C’est ce que David Djaïz, directeur de la stratégie et de la formation à l’Agence nationale de la cohésion des territoires (ANCT), appelle « la reconquête de la centralité », passer de la logique « un espace – une fonction » qui implique d’utiliser sa voiture pour commuter entre chaque espace, à la logique « des espaces mixtes » ou « polychroniques » – à l’image des 1 800 tiers-lieux, fablab, et autres espaces partagés labélisés par le projet Fabriques de territoires. Une reconquête qui suppose de densifier les espaces là où la tendance est aujourd’hui encore à l’étalement urbain avec un accroissement du taux d’artificialisation des sols trois fois supérieur à celui de la population. Temps et territoire touchent ici, ensemble, aux enjeux de soutenabilité environnementale. « Une approche holistique », selon les termes de David Djaïz, à la base des dispositifs portés par l’ANCT, comme Action cœur de ville ou Petites villes de demain.
Portées par les mouvements féministes, les politiques territoriales du temps ont donné en Italie des lois régionales puis une loi d’État. Les villes de plus de 30 000 habitants y sont toutes dotées désormais de bureaux des temps. En France, une trentaine de collectivités sont concernées. Parmi elles, la métropole de Rennes fait figure de modèle. Catherine Dameron, responsable du Bureau des temps de Rennes, explique comment « l’offre urbaine qui structure les rythmes locaux peut être repensée » dans le double objectif de « mieux répondre aux besoins des usagers et de fluidifier les flux de mobilité ». Par exemple décaler d’un quart d’heure la fin des cours à l’université a permis de réduire de 50 % la fréquentation du métro aux heures de pointe. Ouvrir les musées à l’heure du déjeuner plutôt qu’en fin d’après-midi augmente leur fréquentation. Pour Catherine Dameron, la concertation est la condition pour que « ça fonctionne ». Il faut « des comités d’usagers, des instances de participation citoyenne… des enquêtes statistiques », bref des remontées quant aux rythmes et aux vrais besoins des usagers.

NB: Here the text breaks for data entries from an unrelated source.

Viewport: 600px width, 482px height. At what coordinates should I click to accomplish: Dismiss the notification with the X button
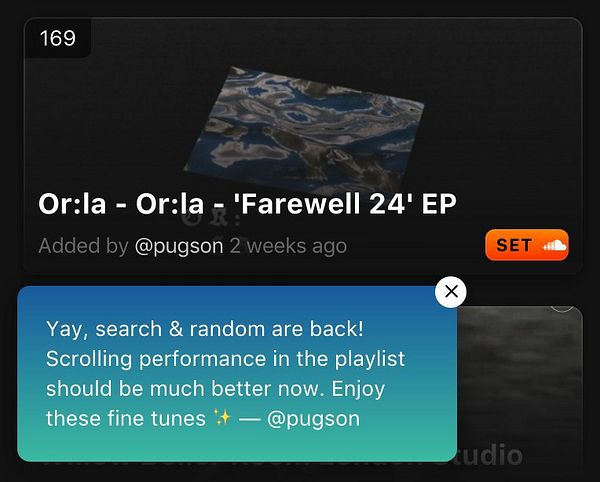(x=451, y=292)
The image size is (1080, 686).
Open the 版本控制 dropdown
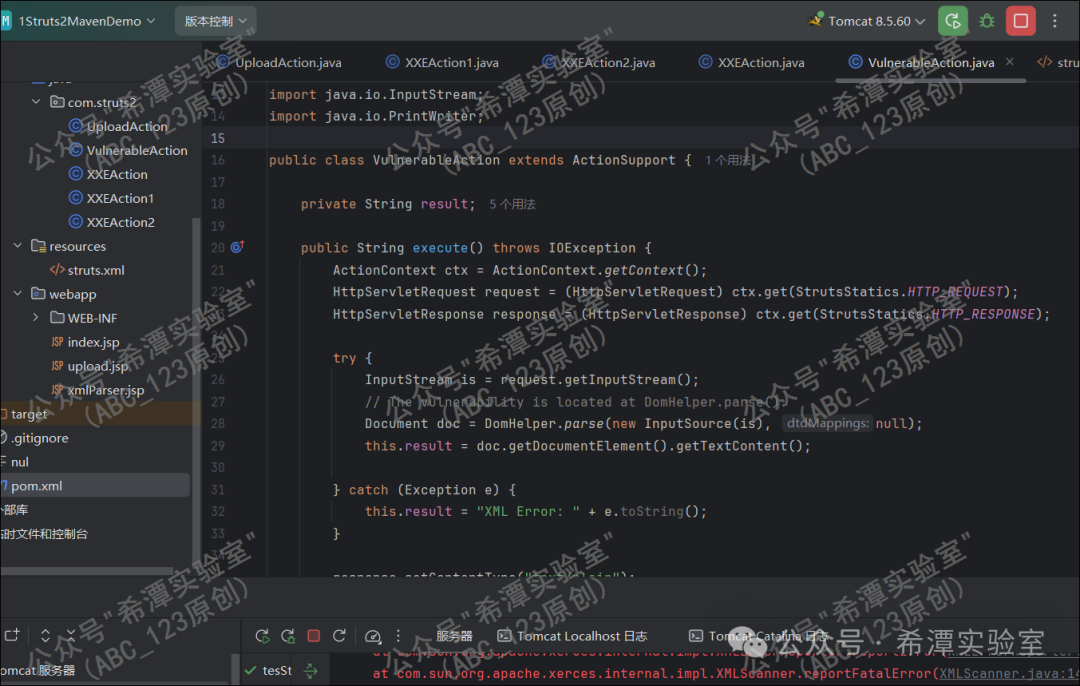(x=213, y=20)
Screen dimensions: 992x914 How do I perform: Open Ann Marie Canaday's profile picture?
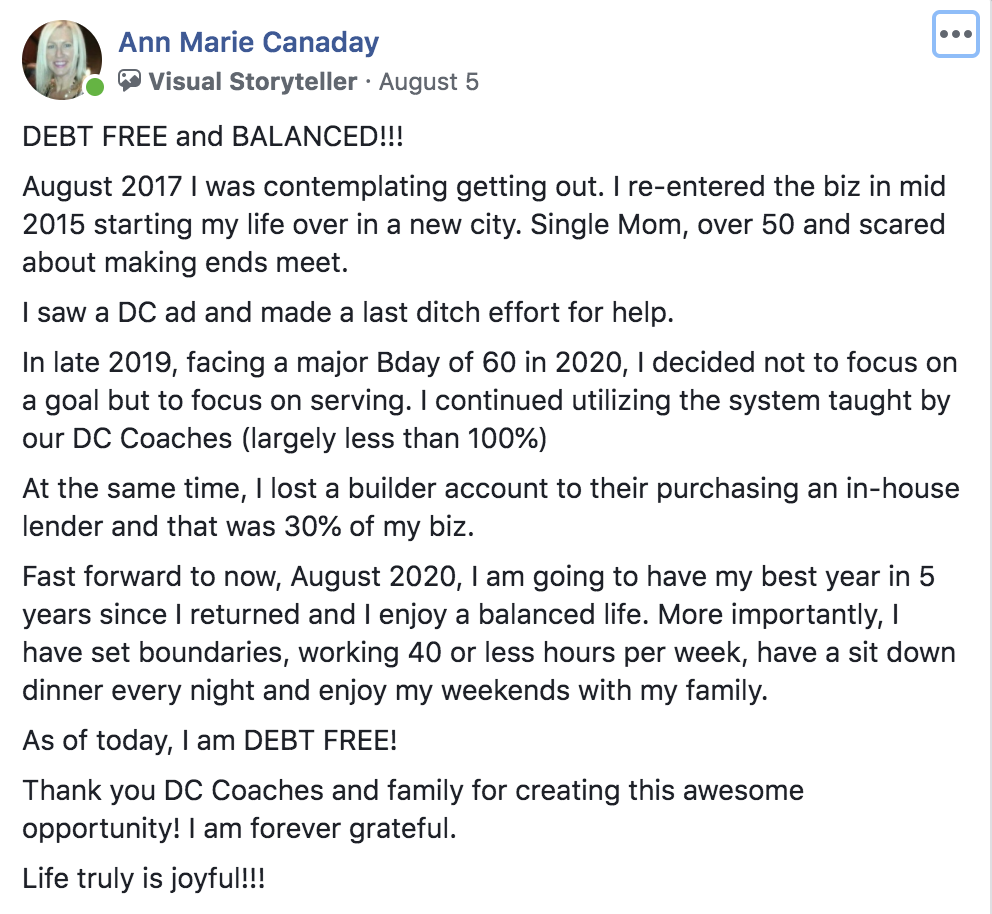[x=60, y=59]
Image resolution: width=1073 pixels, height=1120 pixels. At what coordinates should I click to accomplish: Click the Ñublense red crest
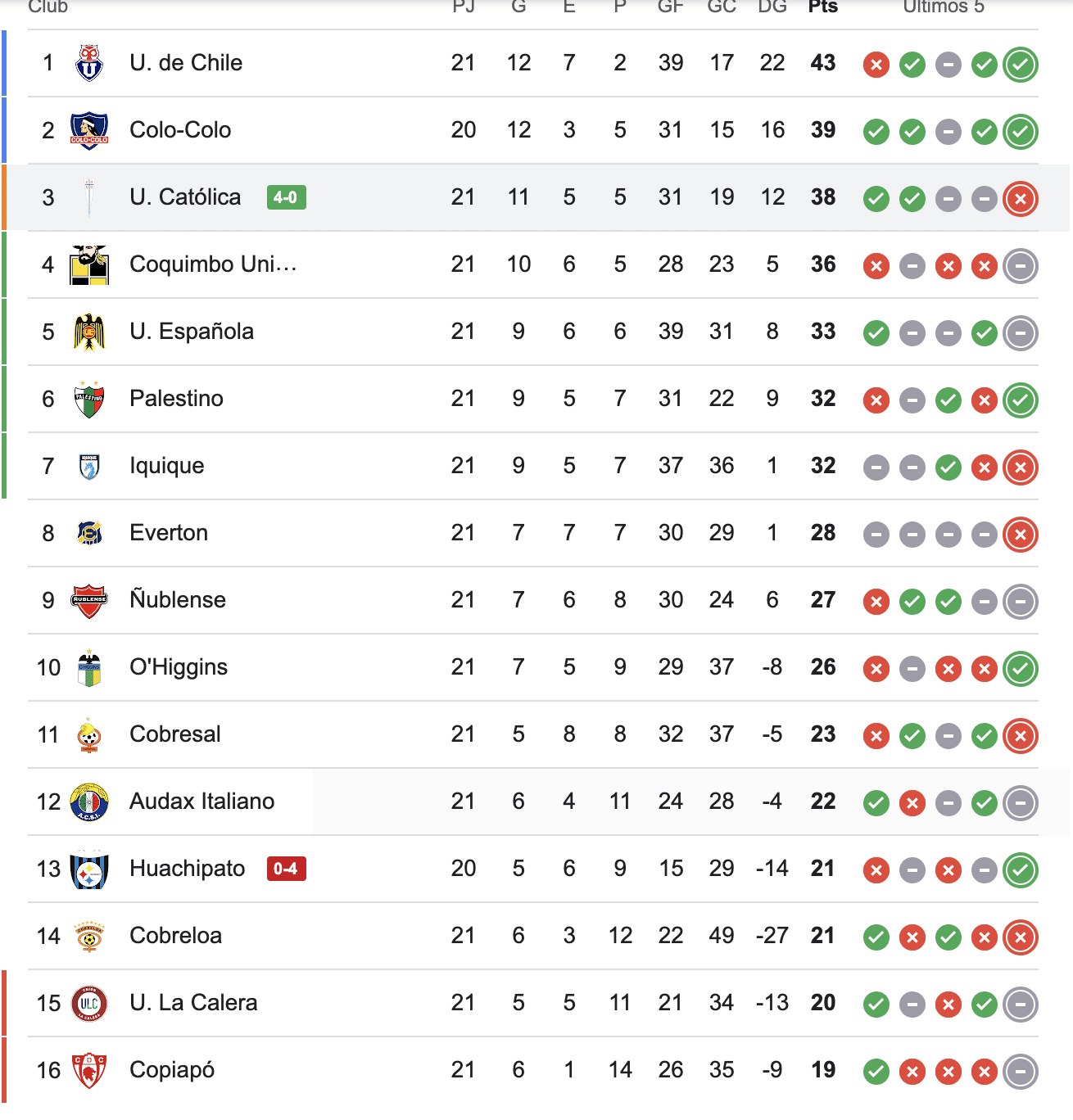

Ensuite il s’agit de « travailler avec tous les générateurs de temps », complète Dominique Royoux, professeur de géographie et anciennement directeur de l’Agence des temps de la Communauté urbaine de Grand Poitiers. Entreprises, Éducation nationale, hôpitaux ou services de transport, Dominique Royoux explique la nécessité d’associer tous les acteurs concernés, pour construire une politique des temps cohérente. En la matière, l'Agence des temps de Poitiers est une pionnière en France avec un bilan inspirant : la création notamment de « guichets uniques de rentrée scolaire » et d'une association pour la garde d’enfants à domicile en horaires décalés, deux initiatives parfaitement alignées sur l’objectif à l’origine de la création de l’Agence en 2001 : améliorer « le temps des ville et le temps des femmes ».
Si l’État ne mène plus de réelle politique des temps depuis 2003, l’engagement des territoires pourrait faire la différence, par agrégation des retours d’expériences réussies et essaimage. Une perspective souhaitable quand on mesure les enjeux de soutenabilités attachés à la gestion du temps, du bilan carbone de la commutation à la conciliation vie professionnelle-vie familiale.